Métisse sut qu'elle devait se débarrasser du masque à gaz hathï. Si quelqu'un trouvait l'objet dans ses affaires, objet qui plus est acheté au marché noir, le lien serait vite fait entre elle et cette future suspecte que la Sécurité allait sans doute traquer à travers toute la ville. Cette même Sécurité qu'elle avait tant voulu aider dans sa tâche purificatrice... Hybride aux gènes des Guides ou pas, Métisse ne tenait pas à devenir pensionnaire de ces inquiétants camps de rééducation qui se multipliaient à travers le pays. L'ironie était deux fois trop cruelle.

À contrecœur, elle laissa tomber le caoutchouteux faciès ennemi dans la cuvette et actionna la chasse d'eau. Puis elle se leva et se déshabilla en vitesse. Elle s'enduit le corps d'un produit nettoyant pour éliminer les odeurs douteuses, puis revêtit sa combinaison violette et son casque à inhalateurs. Elle chiffonna la combinaison noire, celle-ci, empestant la cendre et l'urine, pouvait finir dans une simple benne à ordure.

Elle sortit de sa cabine au moment où quelqu'un entra dans la pièce. Métisse se figea, puis se détendit en voyant un vieux Dragon en combinaison orange pousser un chariot de nettoyage. L'individu, probablement un esclave de l'Industrie, émit une odeur fatiguée à la citoyenne et se mit à passer la serpillère sans attendre.

Celle-ci resta tétanisée, puis se retourna pour se précipiter vers la cabine qu'elle venait de quitter. Claquant la porte derrière elle, elle se concentra sur la cuvette et se mit à palper la tuyauterie et l'eau qui la remplissait, jusqu'à sentir un objet souple bloquant le conduit. Surmontant son dégoût, elle contracta son muscle télékinétique et extirpa ce qui s'avéra être le masque à gaz hathï. À en juger par l'apparence et l'odeur, celui-ci n'était heureusement recouvert que d'eau.

Jeter aux égouts ce trésor qui lui avait coûté toutes ses économies et fonctionnait à la perfection ? Un trésor témoin d'une victoire et détenteur de secrets ennemis ? La fierté de Métisse avait repris le dessus sur sa panique.
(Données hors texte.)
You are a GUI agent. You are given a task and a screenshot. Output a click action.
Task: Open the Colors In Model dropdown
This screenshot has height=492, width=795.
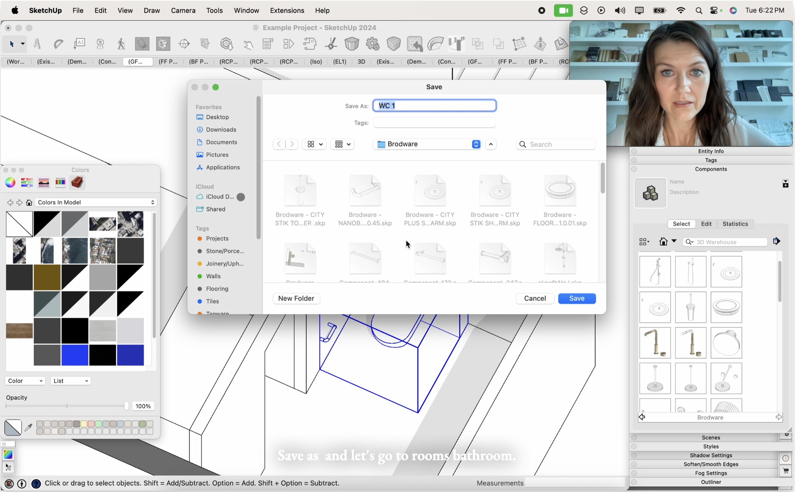point(96,202)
Elle ne pouvait pas se débarrasser aussi grossièrement d'une telle merveille.

Elle essora le masque et le dissimula dans la combinaison noire, puis sortit en trombe. Le vieux Dragon, qui avait interrompu son nettoyage pour essayer de redresser le capteur, lui jeta des phéromones intriguées. Métisse l'ignora et jaillit hors de la pièce pour foncer vers sa moto.

Il y avait forcément une solution. Et elle venait d'en trouver une.